[Entries taken from a collection]
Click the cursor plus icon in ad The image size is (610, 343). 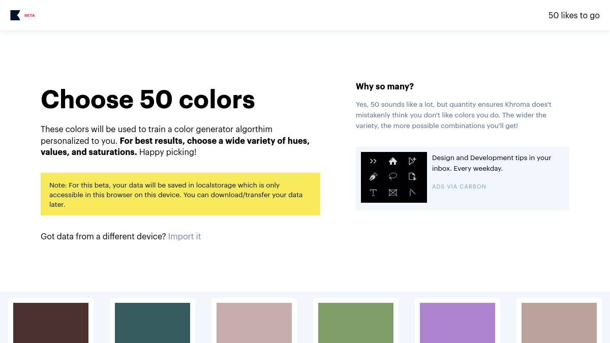pos(412,161)
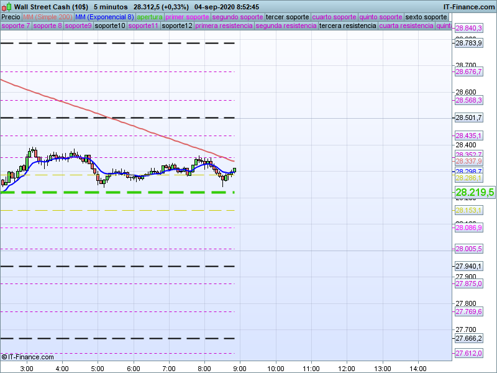Click the tercera resistencia label
Screen dimensions: 497x373
[347, 26]
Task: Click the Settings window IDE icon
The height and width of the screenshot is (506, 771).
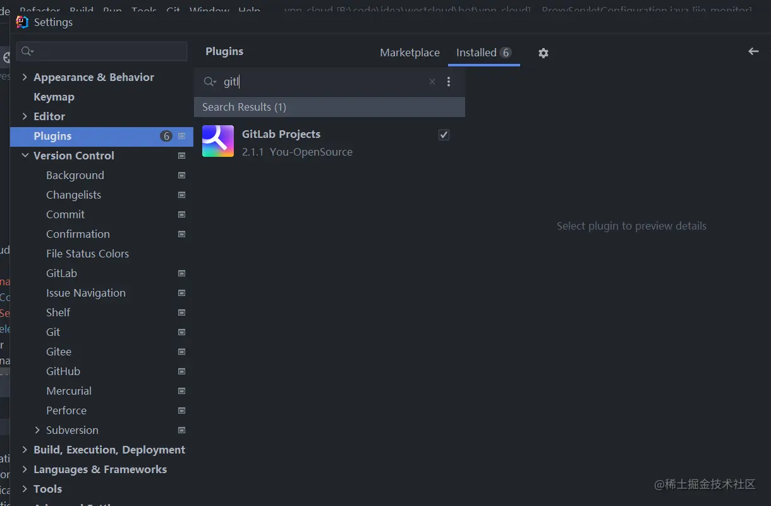Action: [21, 22]
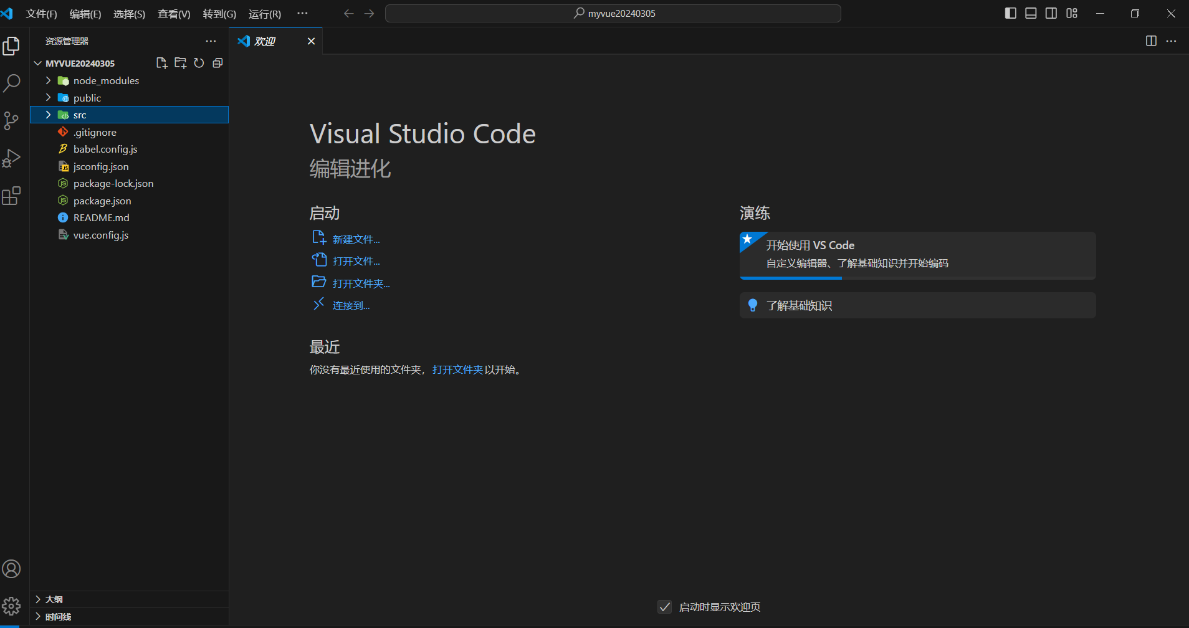The image size is (1189, 628).
Task: Open the Extensions view
Action: tap(12, 196)

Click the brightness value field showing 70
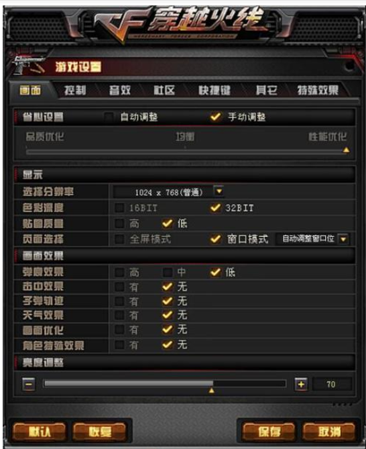[x=332, y=385]
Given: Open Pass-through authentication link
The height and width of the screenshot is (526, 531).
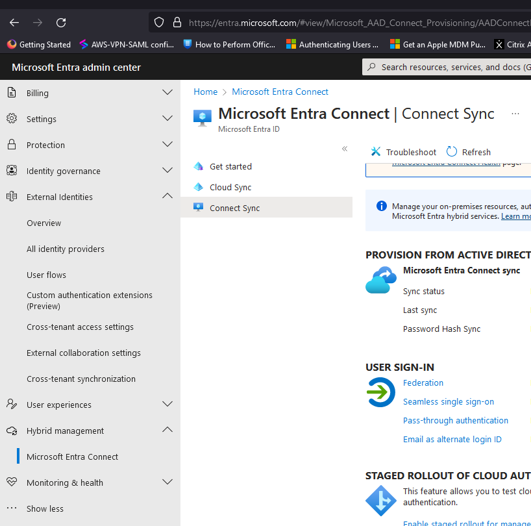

## Work instructions
Final task for the records above: print exactly the lines from the one that contains "Given: Open Pass-through authentication link" through the last line, both ends included, pictures excluded.

## Exercise solution
Given: Open Pass-through authentication link
The height and width of the screenshot is (526, 531).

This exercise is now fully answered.